GIVEN PROBLEM:
Write the next part of the profile of Julia Choi and her food Instagram account below, picking up after its final sentence.

SOURCE EXTRACT:
The sweet smell of chocolate and peppermint filled the air as Julia Choi kneeled to open her oven door, revealing a pan of brownies with pieces of red and green peppermint candy scattered on top. It was 4:30 P.M. and the fall daylight was still streaming in through her NYC apartment window, illuminating her teal blue walls. She placed the brownies on her windowsill to cool. Next to her tiny kitchen is a large white cabinet holding stacks of kitchen tea towels, an assortment of glass jars, and props such as a bright yellow can of San Marzano tomatoes used to style her food photographs for Instagram.
Today Choi is working on making one of the eight 15-second videos for Food & Wine magazine’s Instagram account. The “how-to video” will consist of a compilation of several images with animated colorful text covering how to produce a ‘Food & Wine Holiday’ recipe. Choi is in charge of taking photos every step along the way, and then editing and stringing the photos together to produce the video. She has already completed her first contract of five videos for them.
Choi, at 30 years old, has never been a photographer or food stylist. She has no experience in the digital realm of food. But since starting her Instagram account, @juliatheeatsplorer, in early 2014, she has built a following of 1,145 users, and in September, was commissioned for two contracts with Food & Wine to produce videos for the magazine’s Instagram feed.
Choi has always been in the world of art, whether that be in food or music. Growing up in Seoul, South Korea, Choi first moved to America at the age of fourteen to train and study to be a concert violinist. “A lot of people were doing the same thing,” commented Choi about parents in Seoul sending their children to boarding school in America. Her sister, Helen, too was sent to music school at a young age.
Although playing music was something Choi enjoyed, it wasn’t her passion. While studying pre-med briefly at New York University (NYU) in 2003 she knew that she wanted to do something more–something else with her life. While working in advertising for food companies such as Dunkin Donut and Quiznos, she started her first blog, prettyjuliathings.com. There on her blog, she wrote and posted photos of the things she made, such as: pasta dough, cookies, cocktails, and French pastries such as Palmier, a puff pastry shaped like an elephant ear.
“It was amateur,” says Choi. She didn’t have many readers or followers at the time but that didn’t matter. The blog was a place for her to channel in her creativity and a place for her to keep doing what she was passionate about–baking.
“I thought I wanted to open my own bakery,” she says.
When Choi was younger and her parents weren’t home, she used to sneak into her mother’s kitchen. She would flip pages upon pages of her mother’s Korean cookbooks and try (or pretend) to recreate recipes from the books. With her cousin, they built little sandwiches out of crackers and biscuits with ham, sausage, and egg inside. Choi was always interested in food and even at a young age apart of her knew that this would be something she would grow up doing.

DATA SHOWN:
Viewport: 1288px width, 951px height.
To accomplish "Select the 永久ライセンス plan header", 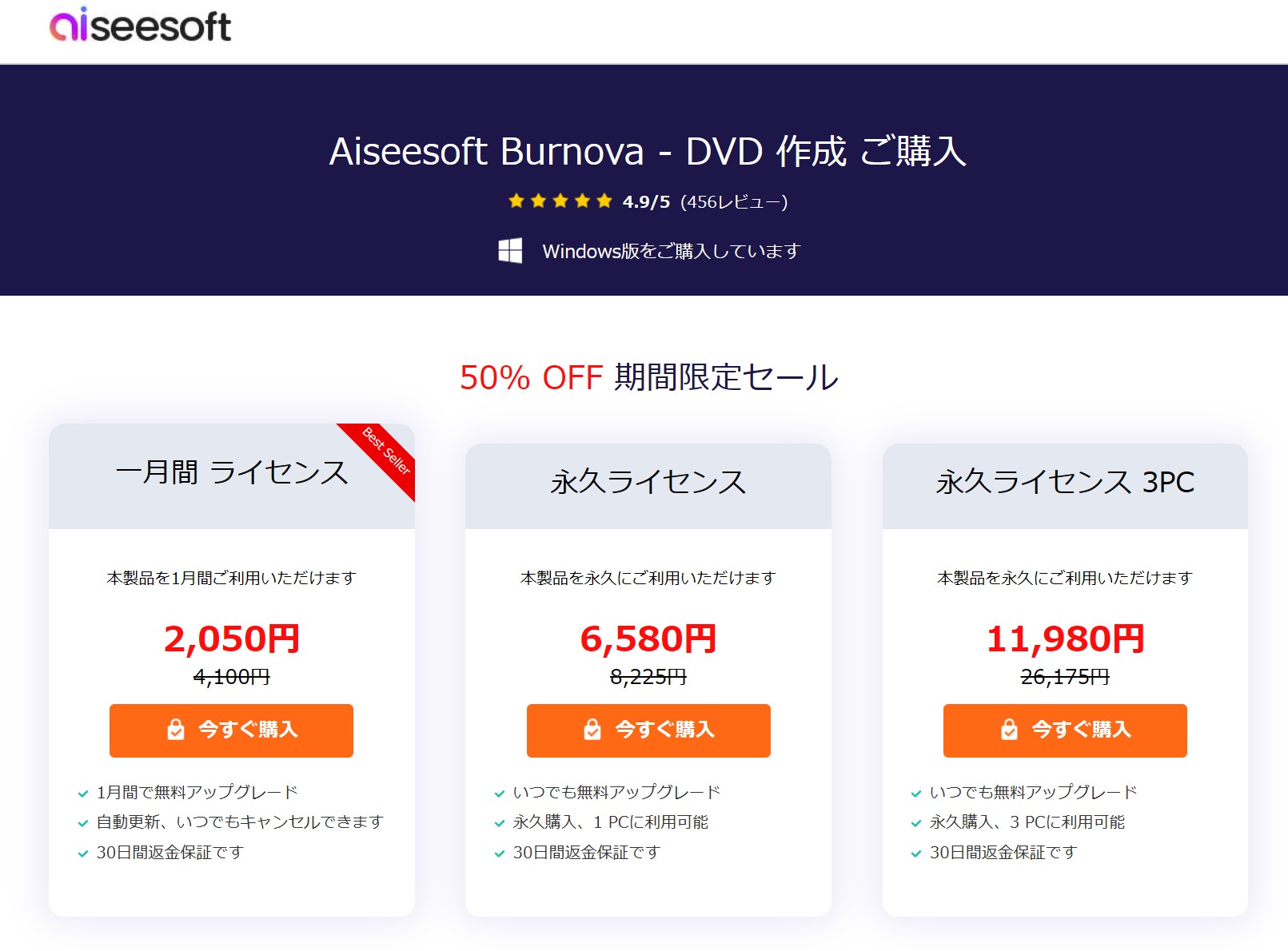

RESPONSE:
When Choi started her blog, her parents’ recognized that this was something that she was good in. They encouraged her to enroll into culinary school and to take baking seriously. In 2011, Choi enrolled into the baking and pastry program at the world-renowned cooking school, The Culinary Institute of America (The CIA). There at The CIA, she spent a year and a half learning baking and pastry techniques. On a week-to-week class basis, she learned how to prepare pastries such as chocolate éclairs, pies, and croissants.
In a jersey gray dress today, Choi recalled her restaurant days after the CIA. She externed at the famed Jean George restaurant in NYC and at the Bouchon Bakery in Rockefeller Center, before working for a year at Gramercy Tavern as a pastry cook.
At Gramercy Tavern, she endured 60+ hour workweeks. She walked into work everyday at 2 P.M., where she prepped her pastry station. At 5 P.M., she worked the pastry line for dinner service until break down at 12:30 A.M.—on most nights she left at 2 A.M.
“Restaurant work to me wasn’t something I could do until I’m 40 or 50,” says Choi rubbing her big toe onto her cowhide rug. “The hours were long and the work was physically and emotionally draining.” Like most cooks, the only time she had a break during her 12-hour shift was at family meal–a communal meal, shared and cooked by staff members to eat. The staff had half an hour to eat before they resumed their shifts.
It wasn’t until after having worked at Gramercy Tavern for a year that Choi decided perhaps the restaurant life wasn’t for her. She revisited her home in South Korea and rethought of what she could do with her culinary degree besides restaurant work. “I needed time to rethink how I can do what I love [cooking] but in a more sustainable way.”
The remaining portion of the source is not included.